Every two years, the Vatican Observatory Summer School program offers 25 international students the opportunity to study astrophysics at Castel Gandolfo, Italy with the most notable astronomers of their age – drawn from leading observatories and universities around the world.
To date, over 400 young astronomers have passed through these schools; they have gone on to work at the most prestigious institutions in the world, like the Max Planck Institut für Astrophysik, the European Southern Observatory, and leading astronomy programs at universities including Arizona, Caltech, Cambridge, Harvard, Oxford, and Yale.
Every school centers on a particular topic in cutting edge astrophysics – the 2020 Summer School will focus on the dynamic environment in the centres of galaxies. For four weeks the students will have morning classes given by our world class faculty, afternoon research projects, and special evening lectures given by visiting scholars.
Among these instructors have been Dr. Vera Rubin, winner of the 2002 Gruber Cosmology Prize for her discovery of dark energy; Frank Shu, later president of the National Tsing Hua University in Taiwan; Michael A’Hearn, the Principal Investigator of the NASA Deep Impact space mission to Comet 9P/Temple; and Didier Queloz, winner of the 2019 Nobel Prize in Physics for his role in discovering the first exoplanets!

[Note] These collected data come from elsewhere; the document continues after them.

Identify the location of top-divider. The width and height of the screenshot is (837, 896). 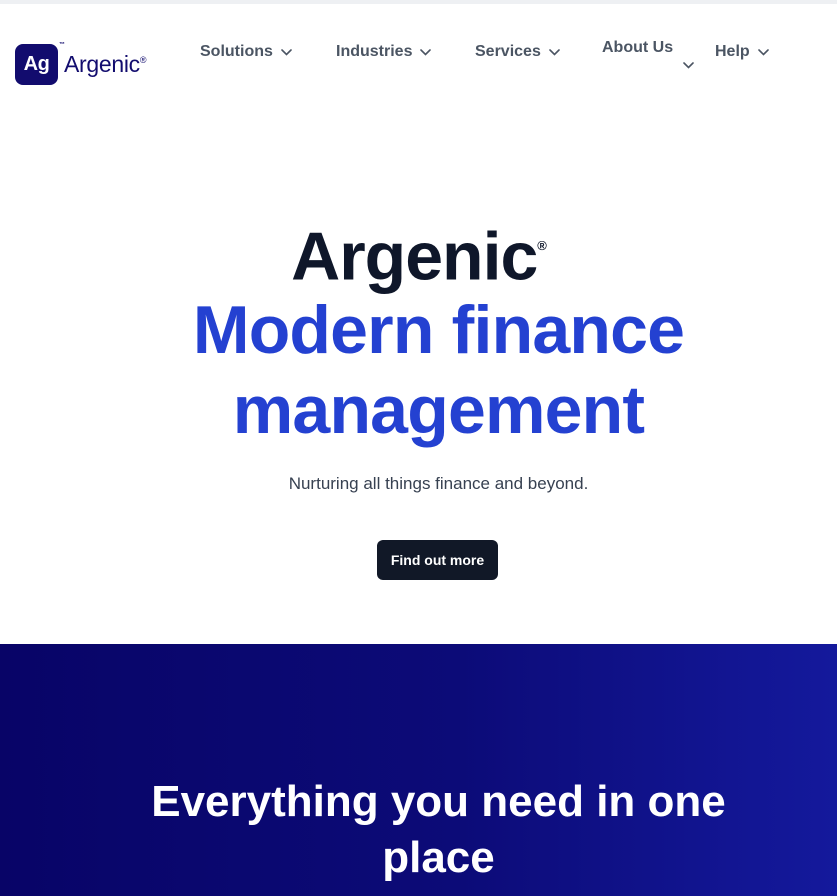
(418, 2).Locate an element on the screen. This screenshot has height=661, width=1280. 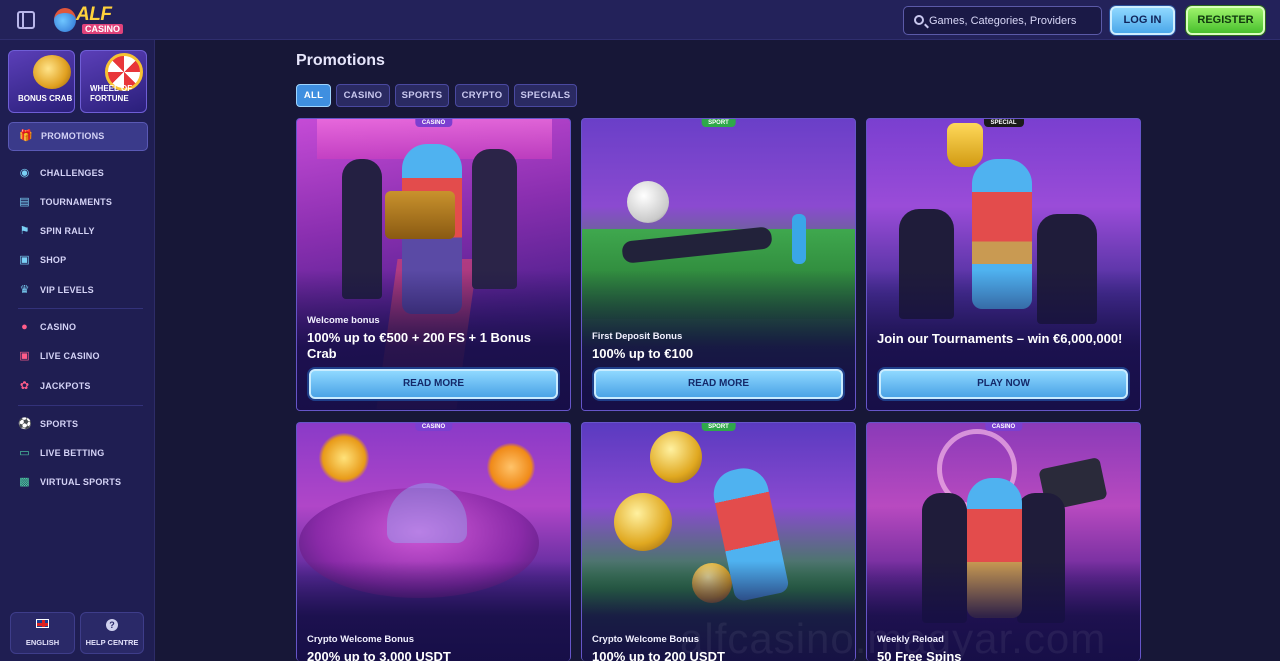
tile-label: BONUS CRAB is located at coordinates (46, 98).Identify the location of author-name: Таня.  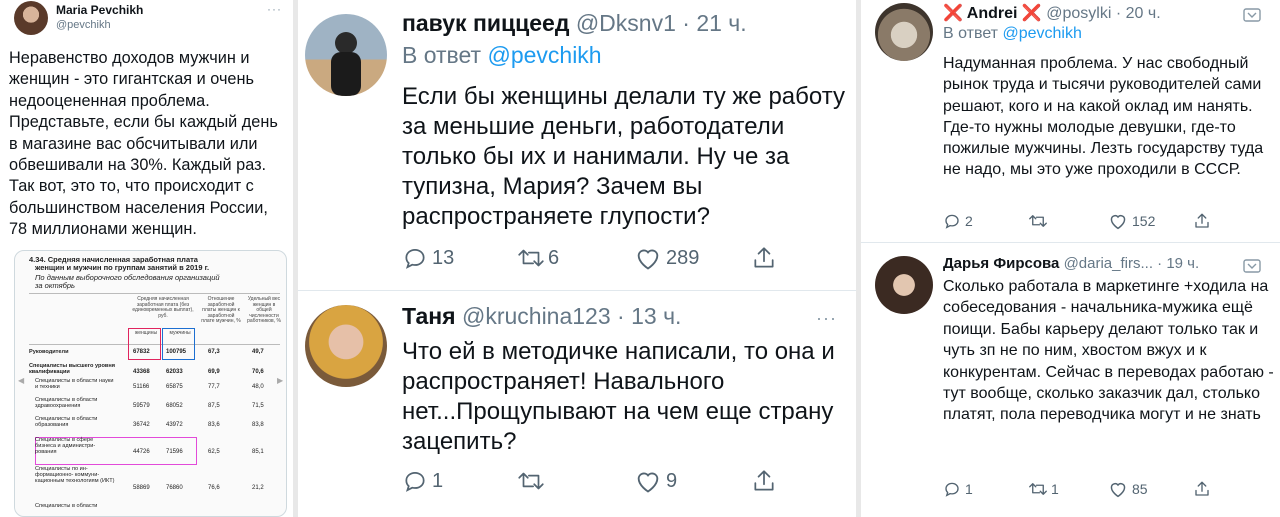
(429, 316).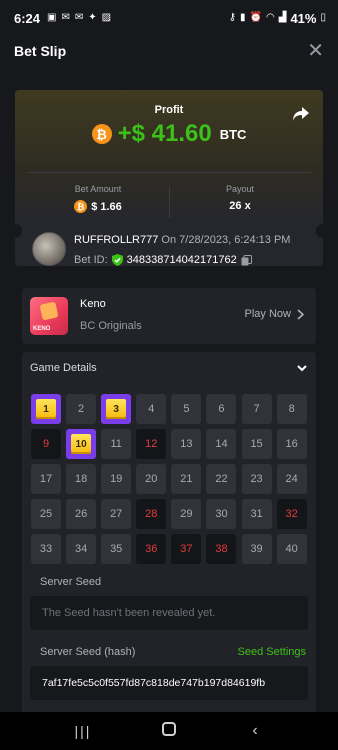 This screenshot has height=750, width=338. What do you see at coordinates (256, 514) in the screenshot?
I see `keno-cell: 31` at bounding box center [256, 514].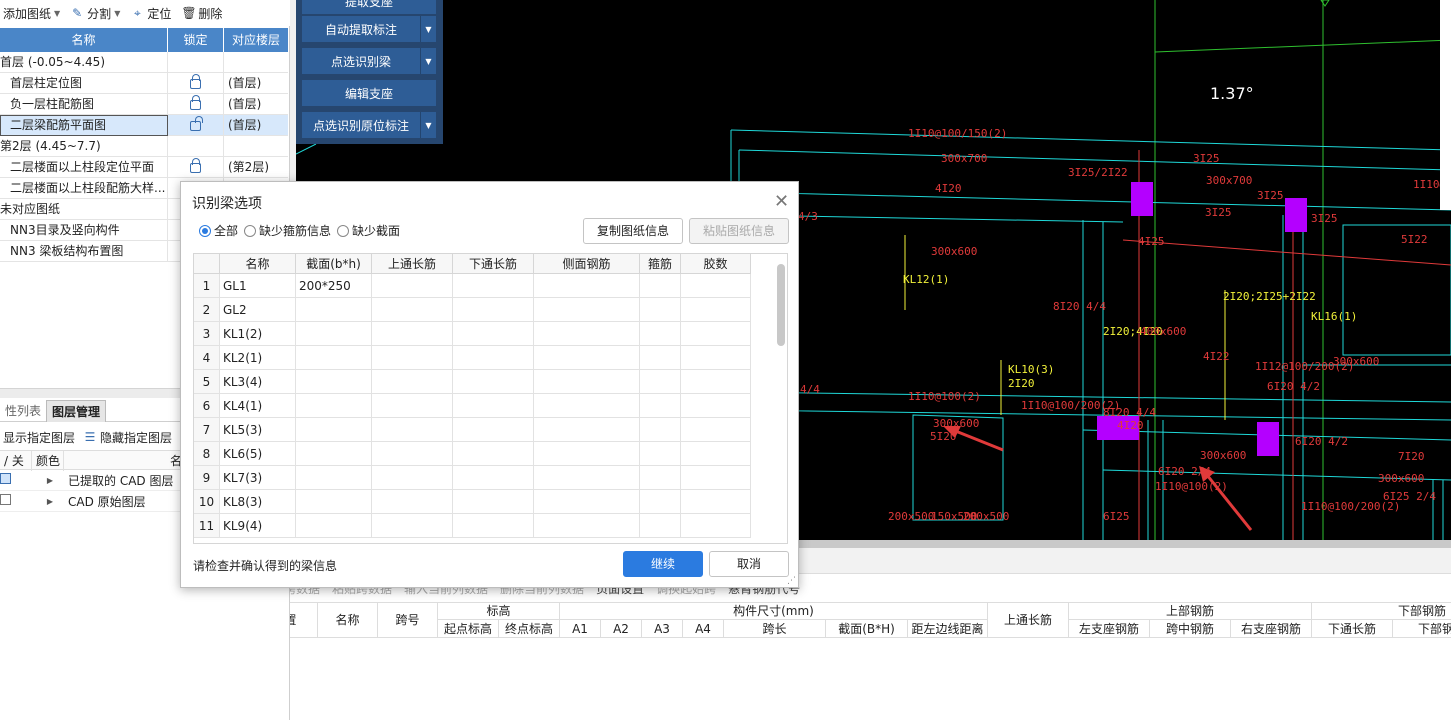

In addition to their lectures, one weekend is spent in Florence with a visit to Galileo’s home, while day trips from Castel Gandolfo range from tours of ancient historical sites to a day at the beach – and of course, Rome itself! All schools include a tour of the Vatican, and most have featured a private audience with the Pope.
A majority of the Summer School students selected come from underdeveloped countries. Tuition is free, and significant financial support ensures that every student accepted is able to attend.
Starting in 2020, these schools will be funded entirely by private donations through the Vatican Observatory Foundation.